Review: Smart by Kim Slater

There's been a murder, but the police don't care. It was only a homeless old man after all.

Kieran cares. He's made a promise, and when you say something out loud, that means you're going to do it, for real. He's going to find out what really happened. To Colin. And to his grandma, who just stopped coming round one day. It's a good job Kieran's a master of observation, and knows all the detective tricks of the trade.

But being a detective is difficult when you're Kieran Woods. When you're amazing at drawing but terrible at fitting in. And when there are dangerous secrets everywhere, not just outside, but under your own roof.

Kieran is different from most of the other children at his school. He struggles to fit in and the other children call him names because of his learning difficulties. However, his brain is capable of storing all kinds of facts (especially when they are related to CSI, his favourite TV programme) and he is an incredibly gifted artist. Kieran's father dies many years earlier, and his mother has now moved them both in with Tony, a violent and bigoted thug, and his son Ryan, who seems destined to take after his dad. Both of them treat Kieran as if he were little more than a piece of dirt and Kieran's only escape is the diary and his his artwork, that he keeps carefully hidden away in his bedroom.

One day, whilst walking along the riverside, Kieran comes across Jean, a homeless woman who he has occasionally spoken with. Jean is in floods of tears, and Kieran quickly discovers that the source of her grief is a body that is floating in the river. The corpse was Colin, one of Jean's few friends, and so Kieran decides he is going to solve the mystery of who murdered Colin, especially as the police do not appear at all interested in investigating.
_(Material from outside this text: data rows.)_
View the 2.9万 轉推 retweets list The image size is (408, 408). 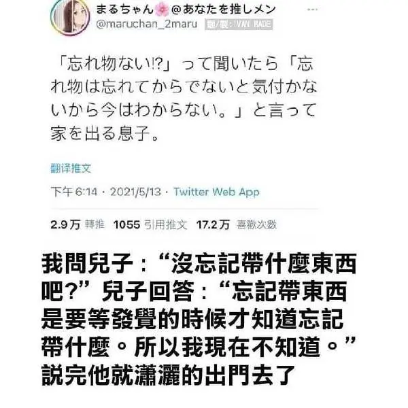coord(78,225)
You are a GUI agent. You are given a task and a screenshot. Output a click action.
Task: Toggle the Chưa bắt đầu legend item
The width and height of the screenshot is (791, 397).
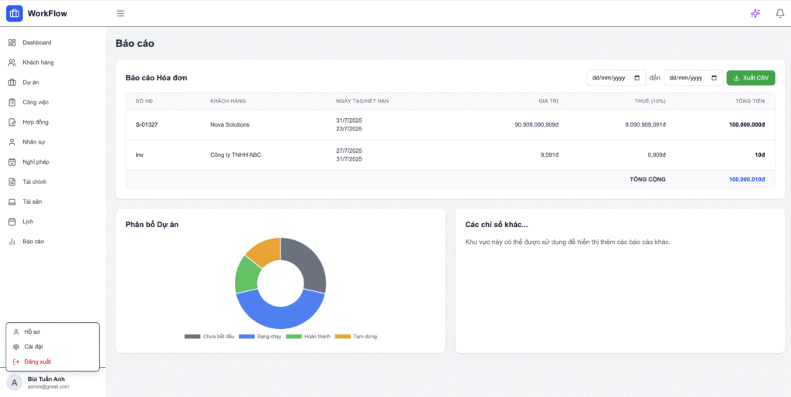click(x=209, y=337)
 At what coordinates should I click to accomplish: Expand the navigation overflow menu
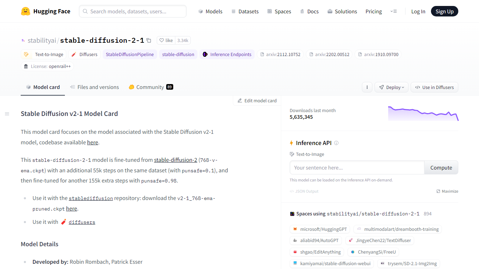(393, 11)
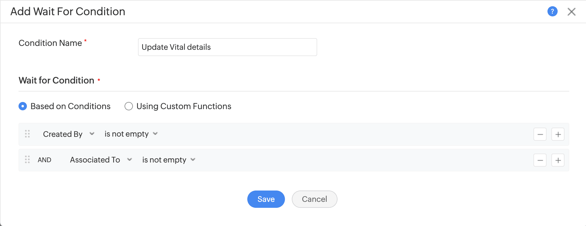Focus the Condition Name text field
Screen dimensions: 586x226
(227, 47)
Colin's investigations will lead to the uncovering of all kinds of secrets, some of which could impact very close to home.

When a copy of Smart arrived out of the blue from the fab people at Macmillan and I read their publicity blurb my heart sank a little. Although it is never mentioned explicitly, it is obvious that the main character is autistic, and I couldn't help but wonder whether the world really needed another book with a story that features a young autistic boy trying to solve a crime? The answer to this question is simple: if such books are as well written and wonderful to read as Smart then yes, there is room in the world for many more of these.

Anyone who has read Mark Haddon's brilliant The Curious Incident of the Dog in the Night-time will find it impossible not to compare the two books, because if their similarities, and this is something that must have played a little on the mind of author Kim Slater as she was writing the book, and publisher Macmillan when they decided to publish it. However, I personally think Smart manages to hold its own quite comfortably, and I think I actually enjoyed reading Smart more. This might be due to it being written for a younger audience - Macmillan suggest that it is aimed at 12+ readers and I would agree with this, although I know that some will disagree with me. The reason for this is that Smart is quite dark in places, as a result of some of the themes it explores: domestic violence, drug dealing, discrimination, homelessness, and of course, Kieran's autism. However, in my opinion Kim Slater covers every one of these themes with sensitivity and uses them to craft a heartwarming tale that could have readers laughing and crying in equal measure. 

Children should not be shielded from these aspects of our society. Most secondary school children will have shared a classroom with at least one autistic child, and I think may adults would be surprised at the tolerance and understanding that the vast majority of these young people show to their classmates who have Special Educational Needs. Similarly, although it is very sad to say so, many children will come across instances of neglect, domestic violence, etc. and if their awareness of these issues is raised through wonderful stories like this then it is only for the better. As such, Smart is one of those books that would make a great class reader for a Year 8 or Year 9 English group.

One should never judge a book by its cover, which is obviously the book's most important message, but this is one of those times when the cover is just as wonderful as the story within and I can't finish this review without mentioning it. Illustrated by Helen Crawford-White, the wrap-around cover of this ahrdback edition rather cleverly reflects the work of Kieran's favourite artist, L.S. Lowry, and is definitely one of my favourite of the year so far.